=== Arbeitsanweisung ===
Nehmen Sie den Lesetext über Angkor Wat nach seinem letzten Satz wieder auf und schreiben Sie ihn weiter.

____ Lesetext

Angkor Wat:

Weltkulturerbe mit Schusslöchern

Kambodscha gehört zu den geschundetsten Ländern der Welt. Gleichzeitig birgt es einen spektakulären Reichtum: Angkor. Ein Ort für Götter und Hollywoodstars – und vor allem für Touristen.



Als der französische Forscher Henri Mouhot im Januar 1860 auf eine riesige Tempelanlage im Dschungel von Kambodscha stößt, ist er überwältigt. „Ein Werk von Giganten“, notiert er in sein Tagebuch,


 „...größer als irgendetwas, was Griechen und Römer uns hinterlassen haben.“ Die Akropolis und das Kolosseum in Ehren – aber wer selbst schon mal Angkor besucht hat, wird der Einschätzung Mouhots kaum widersprechen wollen.    
Schon gar nicht Khin Leang. Während der junge Khmer in Stoffhosen, hellem Hemd und Turnschuhen durch die Tempel und Ruinen Angkors läuft, ist ihm der Stolz auf den größten Schatz seines Landes in jedem Satz anzuhören – auch wenn er die Fakten und Legenden über das architektonische Wunder nicht zum ersten Mal erzählt, schließlich ist er Touristenführer. Und es sind viele Fakten und Legenden.
„Jeder Stein hier hat eine Geschichte“, sagt der drahtige 30-Jährige und hebt die Augenbrauen über seinen dunklen Knopfaugen. Auch Khin Leang hat eine Geschichte. 
Die Historie von Angkor, die Vergangenheit Kambodschas und das Schicksal von Khin Leang: Diese drei Geschichten sind am Eingangstor von Angkor Wat eingemeißelt. Es sind zwar nur ein paar zentimetergroße Kerben im steinernen Torbogen, aber sie erzählen viel über das Land und die Menschen. Die Kerben stammen von Gewehrkugeln. Angkor ist ein Weltkulturerbe mit Schusslöchern.

Touristenführer mit Kriegserfahrung


Zwischen den Tempeln, wo heute die Touristen durchströmen, wurde bis vor einigen Jahren noch gekämpft. Khin Leang war dabei. Nicht hier, auf dem Gelände des heutigen Weltkulturerbes, aber bei den Gefechten auf den umliegenden Reisfeldern und im Dschungel. Als er 16 Jahre alt war, drückten ihm die Armeegeneräle ein Gewehr in die Hand. In Kambodscha herrschte Bürgerkrieg. Damals, Mitte der Neunziger, bäumten sich die Roten Khmer wieder auf – jenes Regime, das unter Pol Pot in den Siebziger Jahren fast zwei Millionen Menschen ermordet hatte.

________
____ Teil des Datensatzes

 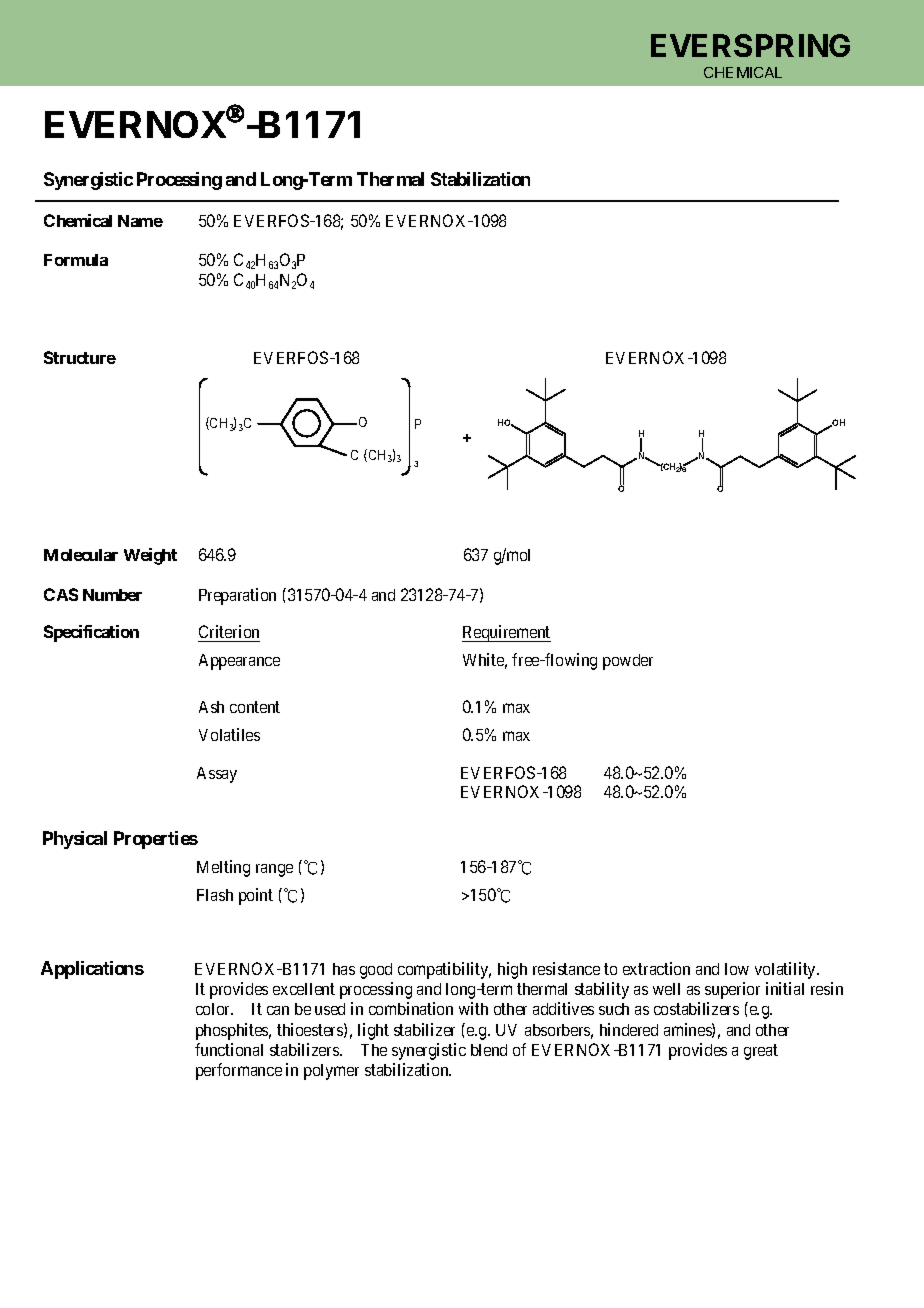 What do you see at coordinates (76, 260) in the screenshot?
I see `Formula` at bounding box center [76, 260].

________

=== Ergebnis der Übung ===
Der jüngste Krieg in Kambodscha endete mit der endgültigen Niederlage der Roten Khmer. Khin Leang überlebte diese letzte Schlacht. Sein Bruder und seine Schwester nicht. Um das Erlebte zu verarbeiten, zog sich Khin in ein buddhistisches Kloster zurück und lebte als Mönch. Er habe viele Bücher in dieser Zeit gelesen, erzählt er, Bücher über Politik und Geschichte. Eine Antwort, warum in seinem Land soviel Blut vergossen wurde, habe er darin nicht finden können. Nach acht Jahren fühlte er sich endlich bereit, die schützenden Mauern des Klosters zu verlassen. Für junge Männer wie ihn gab es neue Perspektiven in Kambodscha.

Ein Ort der Superlative


Es herrschte nun ein stabiler Friede, und mit jedem Jahr waren mehr Besucher aus dem Ausland gekommen. Das Jahr 2013 ist ein Rekordjahr. Allein von Januar bis Juni 2013 wurden 1,12 Millionen Besucher registriert. Das sind sechs Prozent mehr als in der gleichen Zeitspanne im letzten Jahr. Thaizeit berichtete...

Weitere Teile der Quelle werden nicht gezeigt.